Do you have a favorite photograph or painting, which inspires you?

Many, but I just review any portrait of Rembrandt to retake the true meaning of painting.





If you could work within a past art movement, which would it be?

I always have doubts, because fortunately every movement has great contributions. I identify a lot with the trilogy “Renaissance-Mannerism-Baroque”, beacuse I think that there man raised the artistic qualities to insummountable levels.




REFERENCE “My experimentation with pastel technique allowed me to integrate universal symbols and my own elements with visual effects that derive from Realism and Impressionism.
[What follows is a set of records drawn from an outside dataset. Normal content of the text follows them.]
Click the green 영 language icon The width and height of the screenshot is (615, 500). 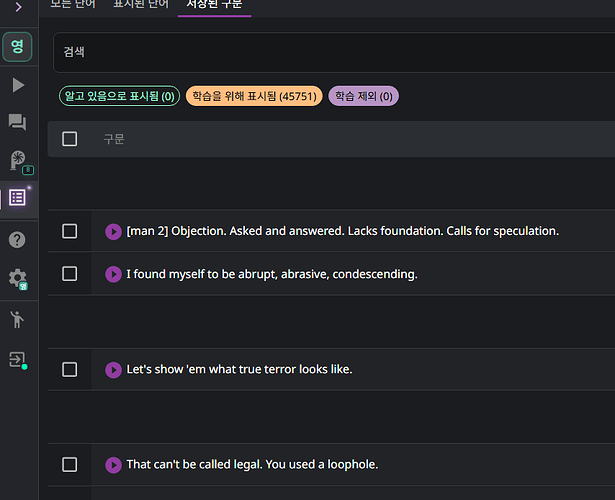click(17, 47)
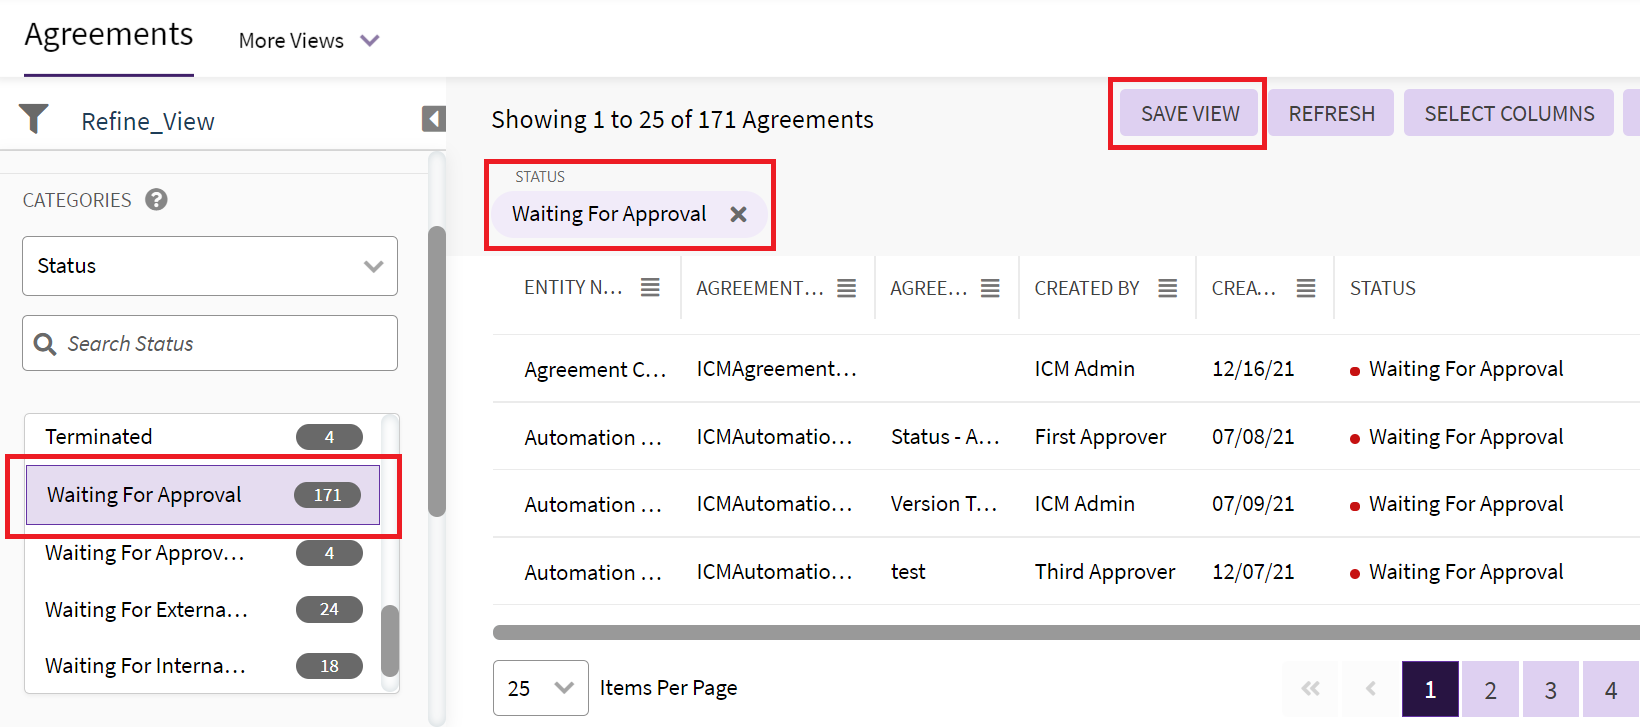
Task: Open the Categories help question icon
Action: pyautogui.click(x=156, y=200)
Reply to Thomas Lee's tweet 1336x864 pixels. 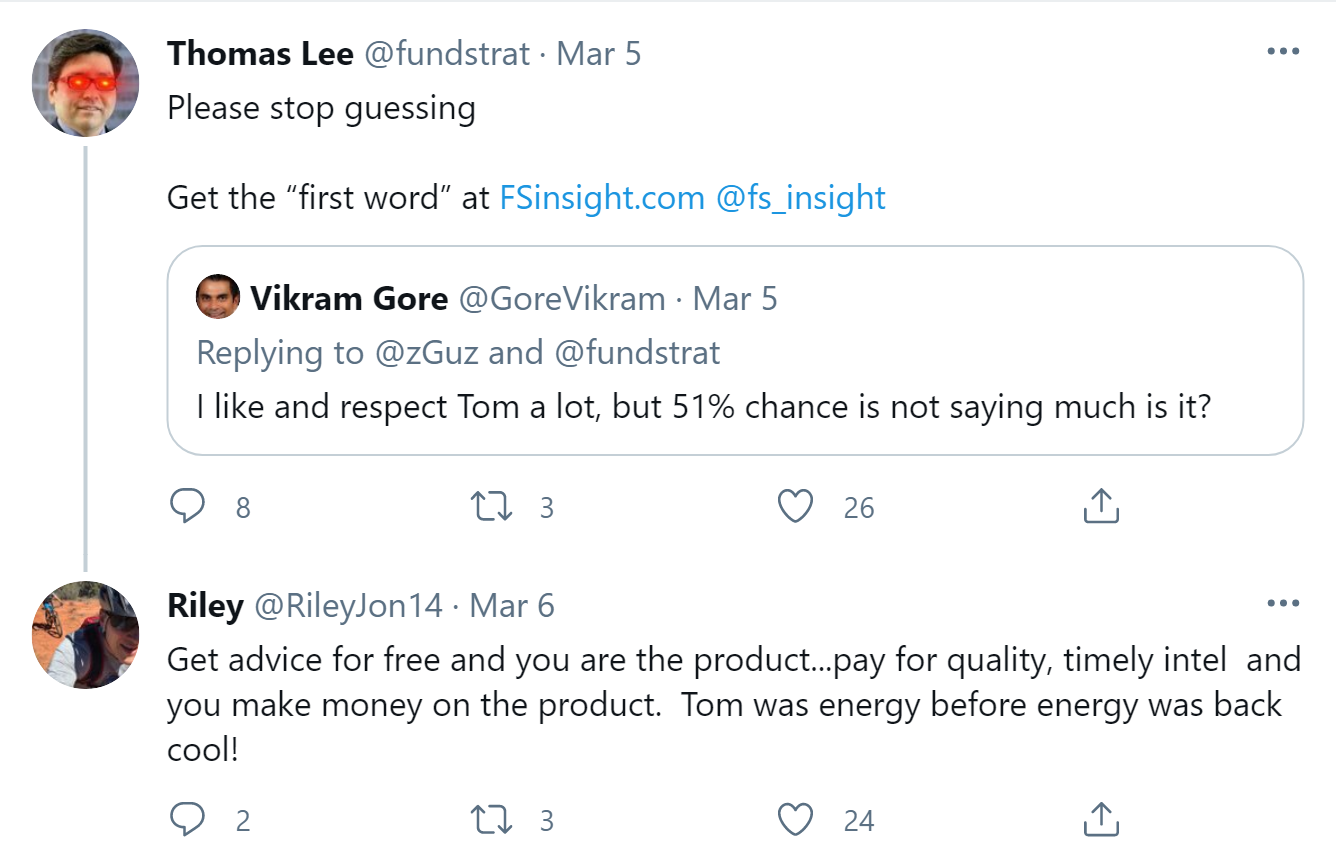tap(187, 507)
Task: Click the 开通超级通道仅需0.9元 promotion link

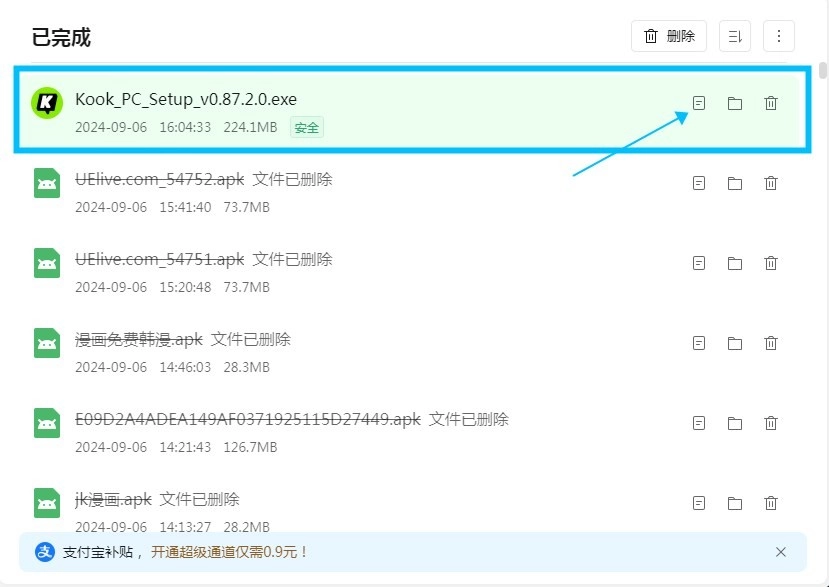Action: tap(230, 552)
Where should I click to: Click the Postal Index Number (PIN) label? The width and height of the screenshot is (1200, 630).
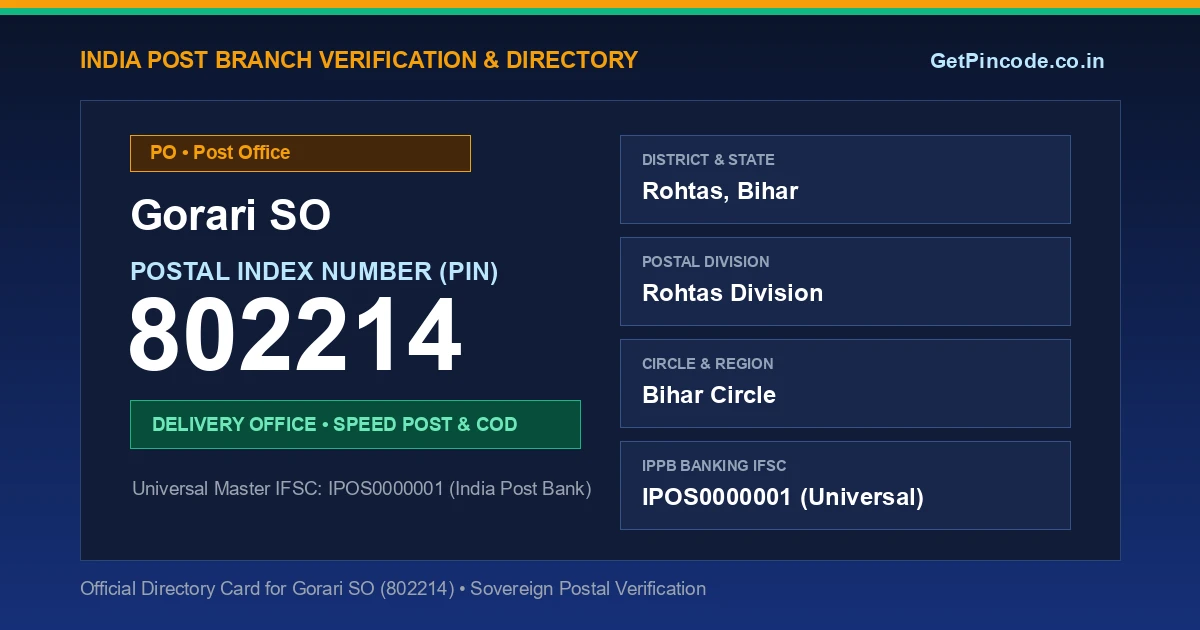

In the same way, aesthetic components and appearances acquire renown, evoking Renaissance painting concepts.” “Painting must be a mean of transport for our emotions, a free and prosperous exchange built on facts and dreams, a performed reality, enriched with the beauty and harmonies that human being is able to create.”


Where do you get your ideas from? Have you had any particular influences over the years?

All the great masters, from Leonardo or Michelangelo to Rembrandt, and later Van Gogh, Rodin, Gustav Klimt, etc., point to Nature as the mother of all the arts and the source of inspiration par excellence. That is our reality that inspires us by its harmonies, by its appearances or movements. I, in addition to this, I count on the influence that Music exerts on my creative capacity: I consider i tan essential pillar in the life of people, it is like a painting that remains in continuous evolution, ists abstract nature, its arrangement of sound and silence in a intangible way is a sufficiently attractive mystery to generate other types of mysteries in any artistic discipline. Almost all my Works have been devised from one or several pieces of music, and it always  will be like this.


What was the best advice given to you as an artist? 

Three: “learn from the artists who have advanced the world of art”, “the artist does not rest, he always carries the factory on his shoulders” and “Works from the concept, from the essence of things, to be able to reach the rest”.





What kind of legacy do you hope to leave?

I hope to leave a broad legacy. Hopefully it will be like that. But above all, in my dreams it is that this legacy i sable to stimulate other people that motivates them and encourages them to create their own Works as I was stimulated by those of the great masters.


Why do you love what you do?

Well maybe because I do what I love. In the studio there is only an unconditional love for the artistic fact. The art of painting is not just fun, well-being or pleasure, and the painter who wants  to go beyond the conventional, must know it from the beginning; he must son understand that the scourges of personal life will add the disappointments of that other life, magical and mysterious, that he will carry every day on his shoulders and for the that the strength of that love will be indispensable: love for creation, but also for everything necessary in the execution process of each work. That being the case, that love will be reciprocated through the first picture that provides an unknown form of happiness.




CHIAROSCURO “I always understood chiaroscuro as a resource that invites to reflection about what is represented and, somehow, it extracts it from space and time. Human expressions acquire this way a high emotional component, they become transcendental, mysterious, they search the eye of the spectator, finding in it the course for a never-ending dialogue.”